The classes Don Winiecki teaches in the computer science department help students identify bias in technology – facial recognition software that misidentifies women and people of color, or the recent example of a health care algorithm that was found to have a significant racial bias when determining which patients should receive additional care.
Technology has these flaws because the scientists who created and refined it based it on themselves and on their own experiences, said Winiecki, a professor of ethics and morality in professional practice in the College of Engineering. This extends to technology meant to aid people who are blind or visually impaired.
“A lot of our braille translation devices are created by sighted individuals who never knew what it was like to encounter a word that makes no sense in braille,” said Winiecki. He works closely with the braille community, he said, so that as a sighted person, he can avoid some of those pitfalls.
Winiecki is involved in several projects to increase the availability and quality of educational materials for readers of braille. His drive is personal. Some years ago, his mother experienced macular degeneration.
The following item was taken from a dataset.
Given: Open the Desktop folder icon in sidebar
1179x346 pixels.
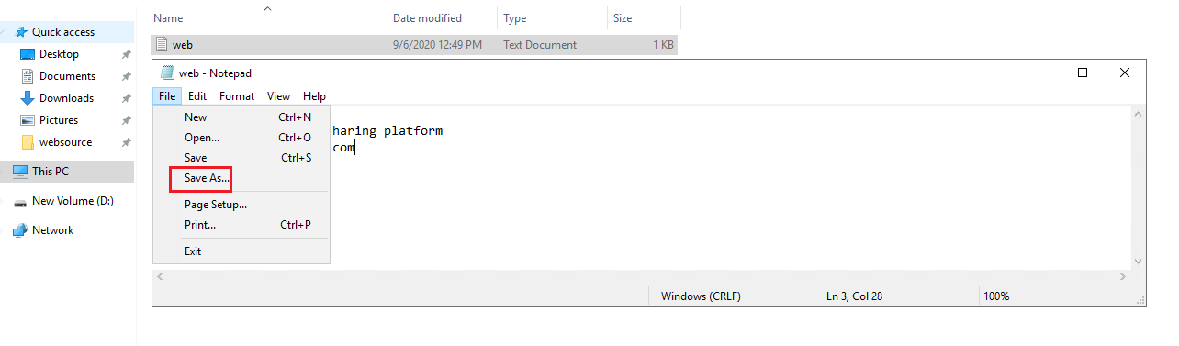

He has similar physical conditions and anticipates that one day he, too, may lose his eyesight.
“I can’t imagine not being able to read,” he said – his office is lined with bookshelves and the landscapes he paints. “I decided to find a way to contribute to a literary world that I want to live in.”
In 2016, while on sabbatical leave from Boise State, Winiecki became a braille transcriber and proofreader certified by the U.S. Library of Congress. He’s not yet certified to transcribe braille math and music (that’s in progress), but already is transcribing music in braille for church groups and math for students studying STEM subjects who face “lots of prejudgement” he said, from people who incorrectly assume they cannot succeed in STEM fields. His advocacy has included working with the Science and Engineering Division of the National Federation of the Blind, interviewing STEM professionals and students to identify the factors in higher education that help or impede learning.
Winiecki is a member of the National Braille Association (NBA) that provides continuing education for people who prepare braille and braille materials for schools, educators and others. As a member of the organization’s tactile graphic committee, his tasks have included translating the waveform of electronic signals on an oscilloscope into a tactile graphic form for users who are blind. He also is designing webinars on accessible STEM graphics for NBA members.
“Don is a visionary,” said Saul Garza, the tactile graphics committee chair at the NBA who lives in Cincinnati, Ohio. “He can determine whether something is going to be an asset to our readers or not. He’s not afraid of work and has always stepped up to the plate. This is a voluntary position, mind you. His work comes from pure passion.”
Much of what Winiecki does is on a volunteer basis. He founded a nonprofit, Handid – “because my hands did everything,” he quipped – to support and promote his braille projects. Those have taken him around the country and around the world. For several years he has partnered with Dot, a company in Seoul, South Korea, that invented a sleek braille wristwatch that features a refreshable display offering a stopwatch, caller I.D., texting, connection to calendar apps and more.
“My work with them is to come up with a system of rules they can use to convert something like a google map into a tactile form so that a person who is blind could walk down a street and follow themselves on a map, something the size of a Kindle, that constantly refreshes,” Winiecki said.
The challenge is ongoing. He travels to Korea once or twice a year to meet with engineers there.
He also worked with an anthropologist in Baltimore who was assembling a tactile museum exhibition of 3D-printed stone points or arrowheads. The stone points are attached to a lanyard with a QR code. Museum visitors can use their cell phones to connect to recorded text or link to their portable devices that translate interpretive material into braille. Closer to home, Winiecki has worked with the Idaho Commission for the Blind and Visually Impaired. He and Alison Steven, the commission’s transition coordinator in its rehabilitation division, have met with the Discovery Center and local parks officials to share ideas about making those spaces more accessible. Steven said whenever accessibility issues come up or she wants to discuss the latest developments in braille or tactile resources, or she needs something transcribed into braille quickly and well, she calls on Winiecki.
“To me, he is an invaluable resource. He’s so responsive, has so much energy and a positive outlook. I think the more he does, the more people will recognize that,” she said.
She recalled the time Winiecki trained with the commission for a few weeks using a cane and sleep shades to block his vision so that he could better understand the senses people rely on when they don’t have sight – another example of his thorough research, said Steven.
Winiecki is sharing his expertise in tactile mapping with Valley Regional Transit for signage at its Main Street Station, and the Wassmuth Center for Human Rights to translate some of its educational materials into braille.
“I’m a sociologist. Before that a technologist. Before that, I worked in corporate marketing where I did tech documentation for industry and the military. I’ve never not been face to face with technology, nor with the people who wrestle with technology,” said Winiecki. “Now is my chance to help build into technology the morals that should have been there all along.”